**Work to complete:**
Please go line by line through the material and copy each one containing the word "pixels".

***** Records supplied *****

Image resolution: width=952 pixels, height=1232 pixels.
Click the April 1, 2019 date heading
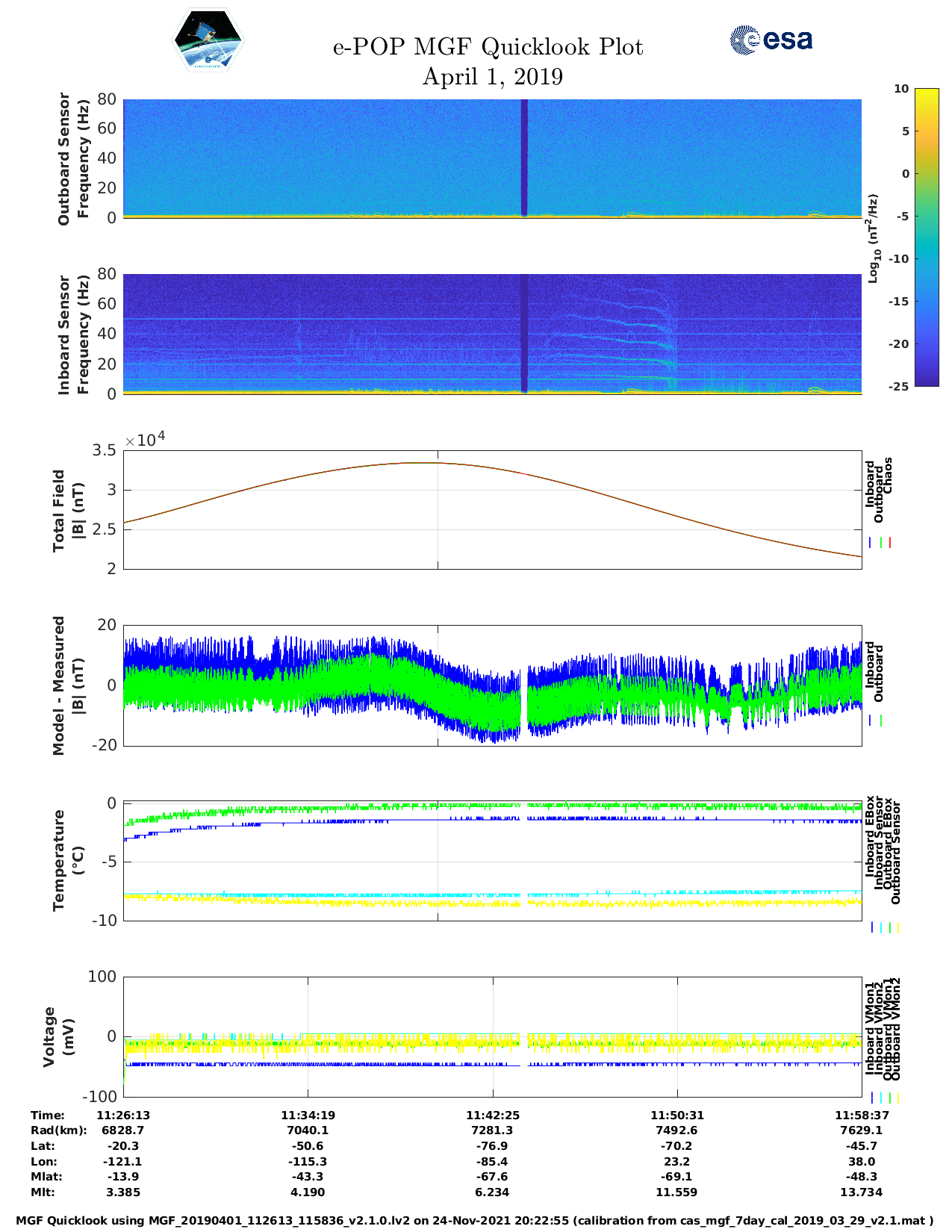tap(492, 77)
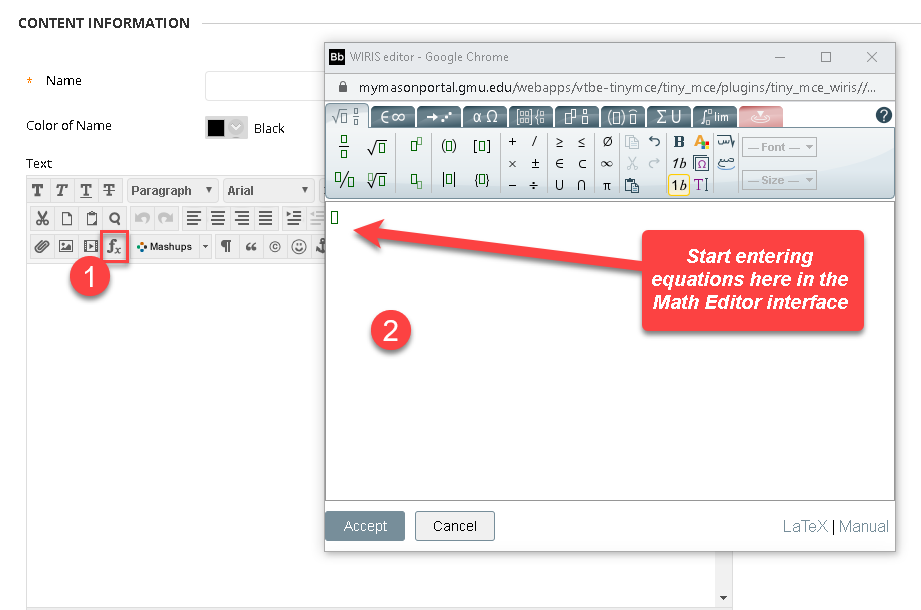The image size is (921, 610).
Task: Expand the Mashups dropdown arrow
Action: (x=204, y=246)
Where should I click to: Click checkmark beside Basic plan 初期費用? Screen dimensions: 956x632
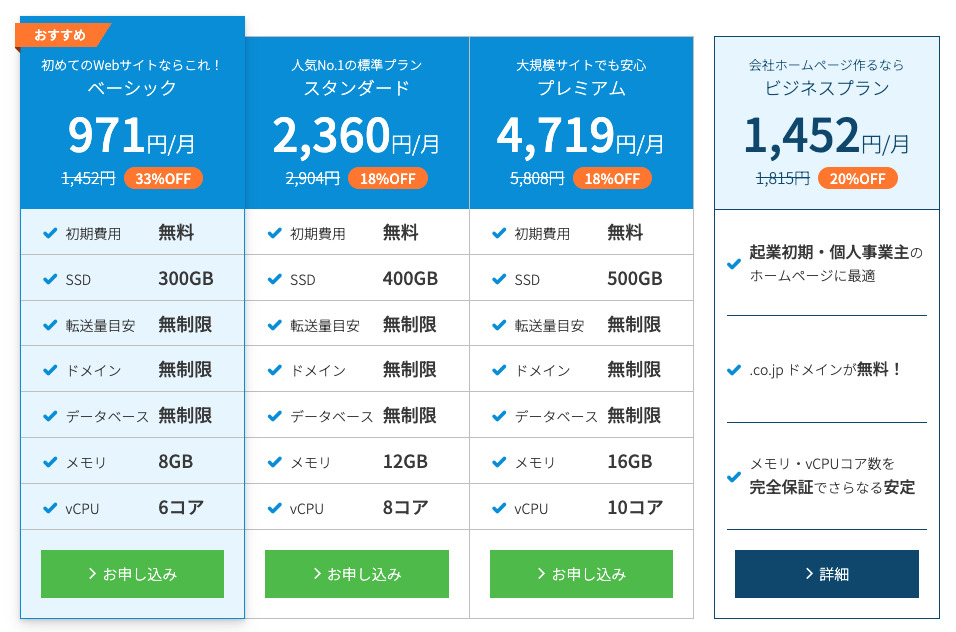pos(50,233)
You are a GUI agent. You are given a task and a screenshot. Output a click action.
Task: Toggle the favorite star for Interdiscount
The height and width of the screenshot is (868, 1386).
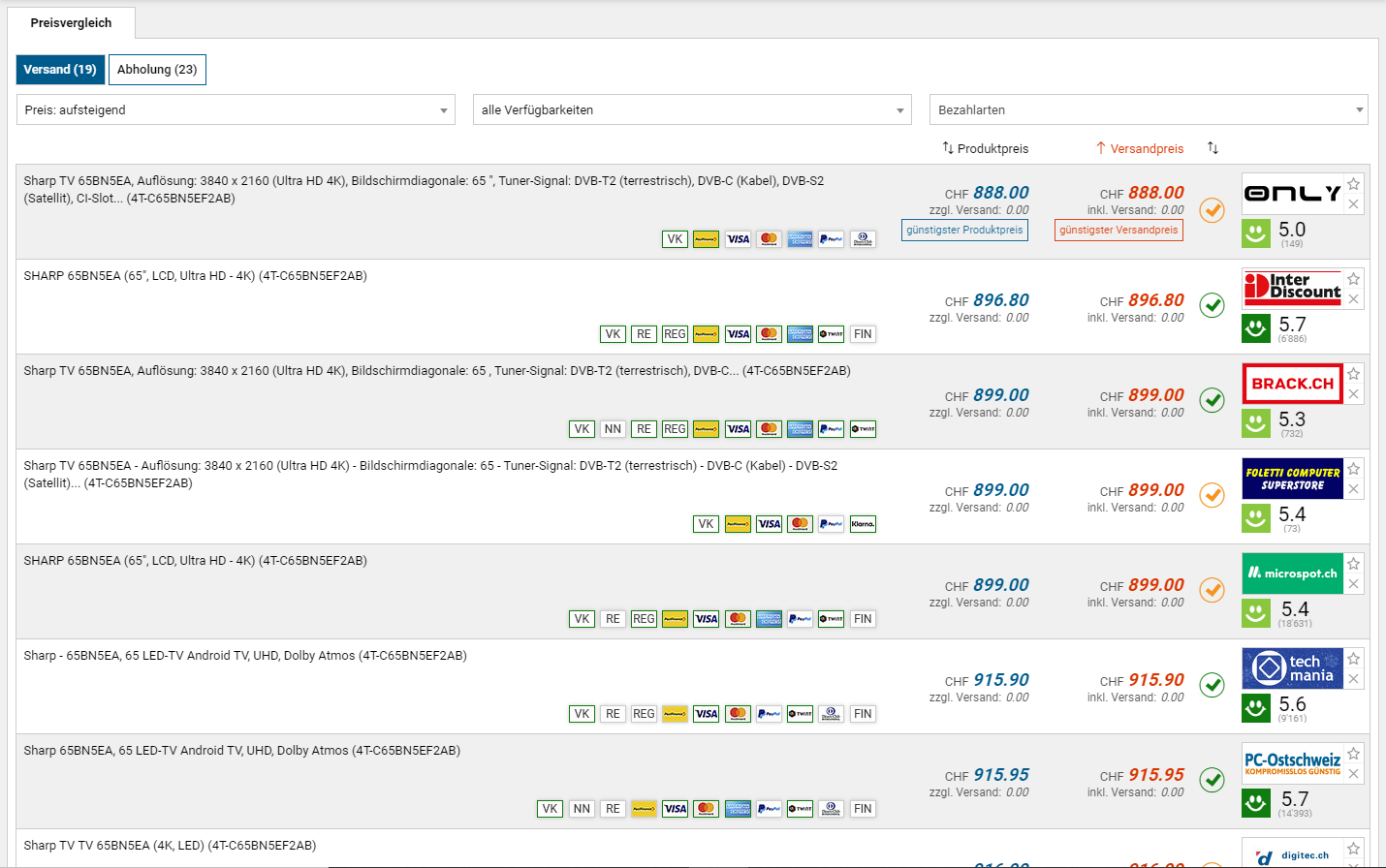click(x=1354, y=279)
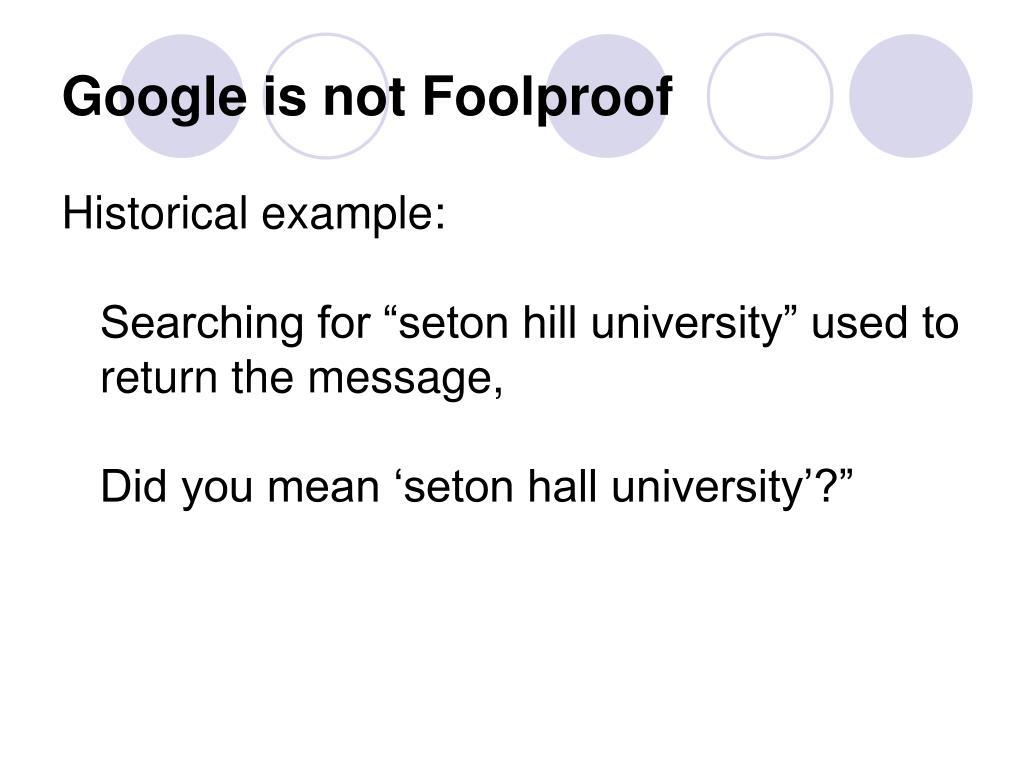Click the rightmost filled lavender circle
Viewport: 1024px width, 768px height.
pyautogui.click(x=910, y=96)
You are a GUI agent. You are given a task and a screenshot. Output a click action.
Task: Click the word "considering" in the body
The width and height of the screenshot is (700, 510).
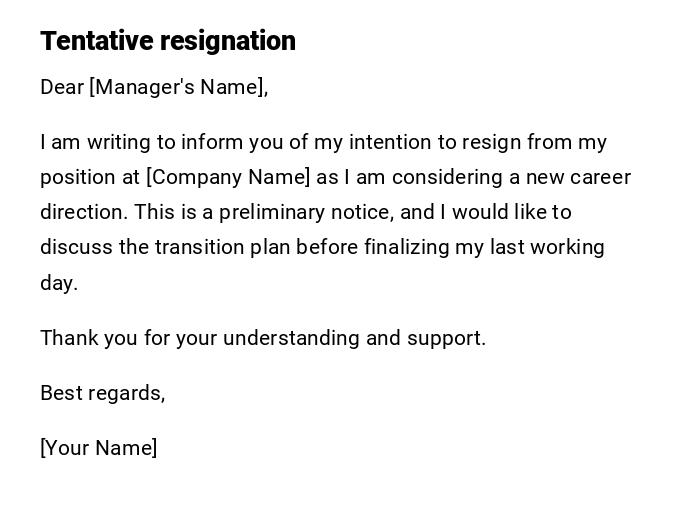[442, 177]
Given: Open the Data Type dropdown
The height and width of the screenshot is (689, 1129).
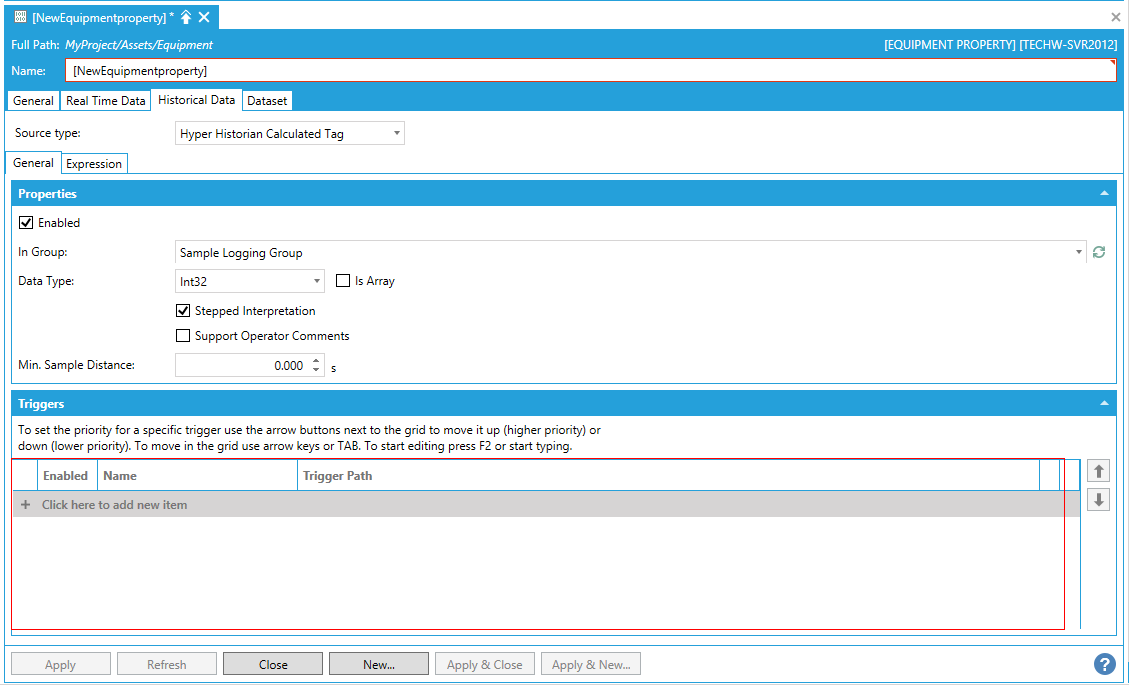Looking at the screenshot, I should [x=317, y=282].
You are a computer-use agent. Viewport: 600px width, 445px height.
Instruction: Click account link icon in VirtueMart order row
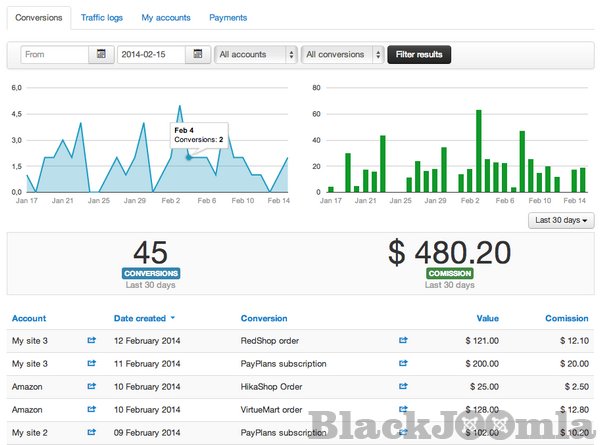tap(92, 409)
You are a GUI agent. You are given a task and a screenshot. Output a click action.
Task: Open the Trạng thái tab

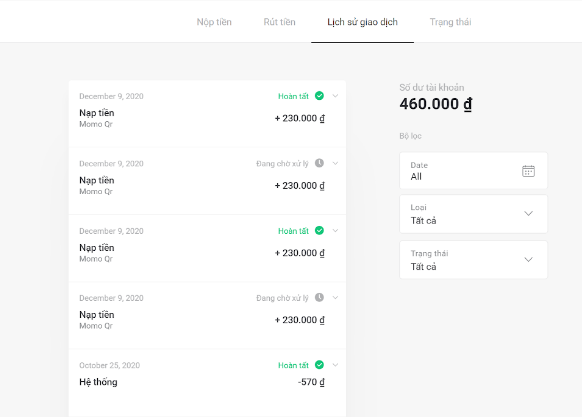coord(450,22)
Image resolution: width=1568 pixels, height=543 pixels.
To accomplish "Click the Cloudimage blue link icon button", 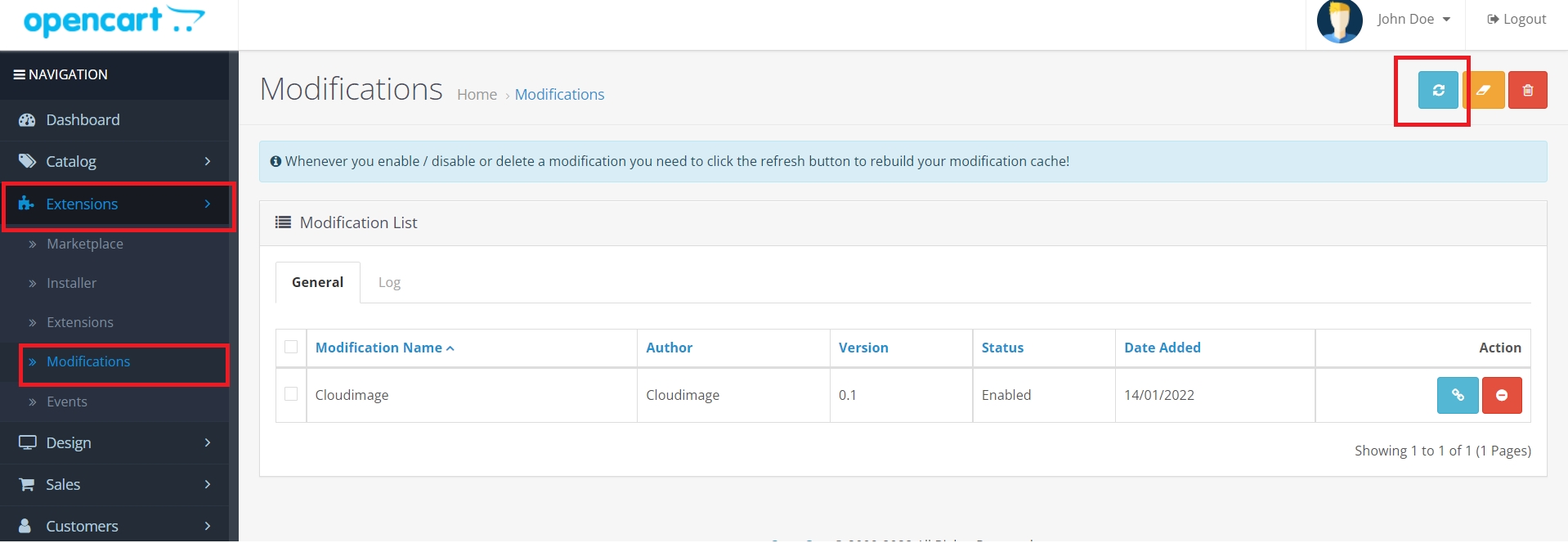I will [x=1457, y=396].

*****

**Answer for the task:**
Image resolution: width=952 pixels, height=1232 pixels.
Image resolution: width=1568 pixels, height=543 pixels.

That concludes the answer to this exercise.